The problem: What is needed here is a faithful repeat of every entry, with no character changed.

Supplied entries:
= Beginning of Section =
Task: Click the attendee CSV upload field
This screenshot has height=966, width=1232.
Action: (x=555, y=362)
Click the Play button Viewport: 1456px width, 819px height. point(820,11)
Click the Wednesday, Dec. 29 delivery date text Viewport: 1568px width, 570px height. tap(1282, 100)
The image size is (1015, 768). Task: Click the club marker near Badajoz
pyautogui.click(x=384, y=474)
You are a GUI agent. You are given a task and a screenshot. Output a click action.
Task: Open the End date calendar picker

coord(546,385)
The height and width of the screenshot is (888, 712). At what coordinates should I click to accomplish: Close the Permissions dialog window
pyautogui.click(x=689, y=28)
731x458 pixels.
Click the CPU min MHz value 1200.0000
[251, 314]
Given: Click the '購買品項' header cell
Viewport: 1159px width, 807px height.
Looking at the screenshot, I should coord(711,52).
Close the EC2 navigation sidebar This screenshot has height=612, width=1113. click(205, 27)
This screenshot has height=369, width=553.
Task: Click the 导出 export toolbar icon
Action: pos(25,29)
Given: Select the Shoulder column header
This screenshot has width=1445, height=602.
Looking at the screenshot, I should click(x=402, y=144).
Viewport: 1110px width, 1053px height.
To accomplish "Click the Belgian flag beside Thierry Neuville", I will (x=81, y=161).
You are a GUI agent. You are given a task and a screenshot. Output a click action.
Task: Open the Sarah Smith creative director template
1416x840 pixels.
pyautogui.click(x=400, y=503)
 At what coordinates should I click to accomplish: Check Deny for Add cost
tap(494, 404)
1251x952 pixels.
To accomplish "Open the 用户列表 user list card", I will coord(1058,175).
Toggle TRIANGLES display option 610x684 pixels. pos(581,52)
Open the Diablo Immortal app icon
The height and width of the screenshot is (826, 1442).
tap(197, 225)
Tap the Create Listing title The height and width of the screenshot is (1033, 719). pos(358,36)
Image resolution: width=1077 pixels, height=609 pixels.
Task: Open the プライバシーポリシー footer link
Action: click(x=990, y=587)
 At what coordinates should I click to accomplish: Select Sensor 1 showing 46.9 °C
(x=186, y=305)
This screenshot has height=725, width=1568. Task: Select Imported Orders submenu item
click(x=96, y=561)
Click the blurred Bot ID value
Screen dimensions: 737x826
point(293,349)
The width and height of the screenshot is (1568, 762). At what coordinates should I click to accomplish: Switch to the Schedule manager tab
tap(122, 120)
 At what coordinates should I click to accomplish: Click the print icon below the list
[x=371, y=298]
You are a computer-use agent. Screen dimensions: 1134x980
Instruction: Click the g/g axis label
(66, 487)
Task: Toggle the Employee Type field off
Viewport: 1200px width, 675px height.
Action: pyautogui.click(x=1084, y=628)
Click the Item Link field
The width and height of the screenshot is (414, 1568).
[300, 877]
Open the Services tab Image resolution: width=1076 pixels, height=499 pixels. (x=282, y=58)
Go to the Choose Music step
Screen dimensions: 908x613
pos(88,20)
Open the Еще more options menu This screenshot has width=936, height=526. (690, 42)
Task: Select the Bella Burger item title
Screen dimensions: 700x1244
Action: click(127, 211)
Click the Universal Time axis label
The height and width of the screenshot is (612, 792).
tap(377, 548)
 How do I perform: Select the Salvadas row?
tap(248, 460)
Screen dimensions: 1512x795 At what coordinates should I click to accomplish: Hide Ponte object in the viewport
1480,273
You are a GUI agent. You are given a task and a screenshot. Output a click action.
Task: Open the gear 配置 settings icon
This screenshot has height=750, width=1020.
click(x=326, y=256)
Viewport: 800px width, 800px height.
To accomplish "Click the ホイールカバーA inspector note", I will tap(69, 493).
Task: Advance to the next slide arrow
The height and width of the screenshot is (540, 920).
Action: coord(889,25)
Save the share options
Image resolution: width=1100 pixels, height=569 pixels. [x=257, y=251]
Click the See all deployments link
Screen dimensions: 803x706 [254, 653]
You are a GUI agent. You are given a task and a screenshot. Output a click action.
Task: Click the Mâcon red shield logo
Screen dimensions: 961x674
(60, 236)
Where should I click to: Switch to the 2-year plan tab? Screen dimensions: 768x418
= End of Section =
Task result:
Task: Click the attendee CSV upload field
This screenshot has height=966, width=1232.
Action: (x=555, y=362)
Click the Play button Viewport: 1456px width, 819px height. point(820,11)
Click the Wednesday, Dec. 29 delivery date text Viewport: 1568px width, 570px height. tap(1282, 100)
The image size is (1015, 768). Task: Click the club marker near Badajoz
pyautogui.click(x=384, y=474)
You are a GUI agent. You are given a task and a screenshot. Output a click action.
Task: Open the End date calendar picker

coord(546,385)
The height and width of the screenshot is (888, 712). At what coordinates should I click to accomplish: Close the Permissions dialog window
pyautogui.click(x=689, y=28)
731x458 pixels.
Click the CPU min MHz value 1200.0000
[251, 314]
Given: Click the '購買品項' header cell
Viewport: 1159px width, 807px height.
Looking at the screenshot, I should coord(711,52).
Close the EC2 navigation sidebar This screenshot has height=612, width=1113. click(205, 27)
This screenshot has height=369, width=553.
Task: Click the 导出 export toolbar icon
Action: pos(25,29)
Given: Select the Shoulder column header
This screenshot has width=1445, height=602.
Looking at the screenshot, I should click(x=402, y=144).
Viewport: 1110px width, 1053px height.
To accomplish "Click the Belgian flag beside Thierry Neuville", I will (x=81, y=161).
You are a GUI agent. You are given a task and a screenshot. Output a click action.
Task: Open the Sarah Smith creative director template
1416x840 pixels.
pyautogui.click(x=400, y=503)
 At what coordinates should I click to accomplish: Check Deny for Add cost
tap(494, 404)
1251x952 pixels.
To accomplish "Open the 用户列表 user list card", I will coord(1058,175).
Toggle TRIANGLES display option 610x684 pixels. pos(581,52)
Open the Diablo Immortal app icon
The height and width of the screenshot is (826, 1442).
tap(197, 225)
Tap the Create Listing title The height and width of the screenshot is (1033, 719). pos(358,36)
Image resolution: width=1077 pixels, height=609 pixels.
Task: Open the プライバシーポリシー footer link
Action: click(x=990, y=587)
 At what coordinates should I click to accomplish: Select Sensor 1 showing 46.9 °C
(x=186, y=305)
This screenshot has height=725, width=1568. Task: Select Imported Orders submenu item
click(x=96, y=561)
Click the blurred Bot ID value
Screen dimensions: 737x826
point(293,349)
The width and height of the screenshot is (1568, 762). At what coordinates should I click to accomplish: Switch to the Schedule manager tab
tap(122, 120)
 At what coordinates should I click to accomplish: Click the print icon below the list
[x=371, y=298]
You are a computer-use agent. Screen dimensions: 1134x980
Instruction: Click the g/g axis label
(66, 487)
Task: Toggle the Employee Type field off
Viewport: 1200px width, 675px height.
Action: pyautogui.click(x=1084, y=628)
Click the Item Link field
The width and height of the screenshot is (414, 1568).
[300, 877]
Open the Services tab Image resolution: width=1076 pixels, height=499 pixels. (x=282, y=58)
Go to the Choose Music step
Screen dimensions: 908x613
pos(88,20)
Open the Еще more options menu This screenshot has width=936, height=526. (690, 42)
Task: Select the Bella Burger item title
Screen dimensions: 700x1244
Action: click(127, 211)
Click the Universal Time axis label
The height and width of the screenshot is (612, 792).
tap(377, 548)
 How do I perform: Select the Salvadas row?
tap(248, 460)
Screen dimensions: 1512x795 At what coordinates should I click to accomplish: Hide Ponte object in the viewport
1480,273
You are a GUI agent. You are given a task and a screenshot. Output a click action.
Task: Open the gear 配置 settings icon
This screenshot has height=750, width=1020.
click(x=326, y=256)
Viewport: 800px width, 800px height.
To accomplish "Click the ホイールカバーA inspector note", I will tap(69, 493).
Task: Advance to the next slide arrow
The height and width of the screenshot is (540, 920).
Action: coord(889,25)
Save the share options
Image resolution: width=1100 pixels, height=569 pixels. [x=257, y=251]
Click the See all deployments link
Screen dimensions: 803x706 [254, 653]
You are a GUI agent. You are given a task and a screenshot. Output a click action.
Task: Click the Mâcon red shield logo
Screen dimensions: 961x674
(60, 236)
Where should I click to: Switch to the 2-year plan tab? Screen dimensions: 768x418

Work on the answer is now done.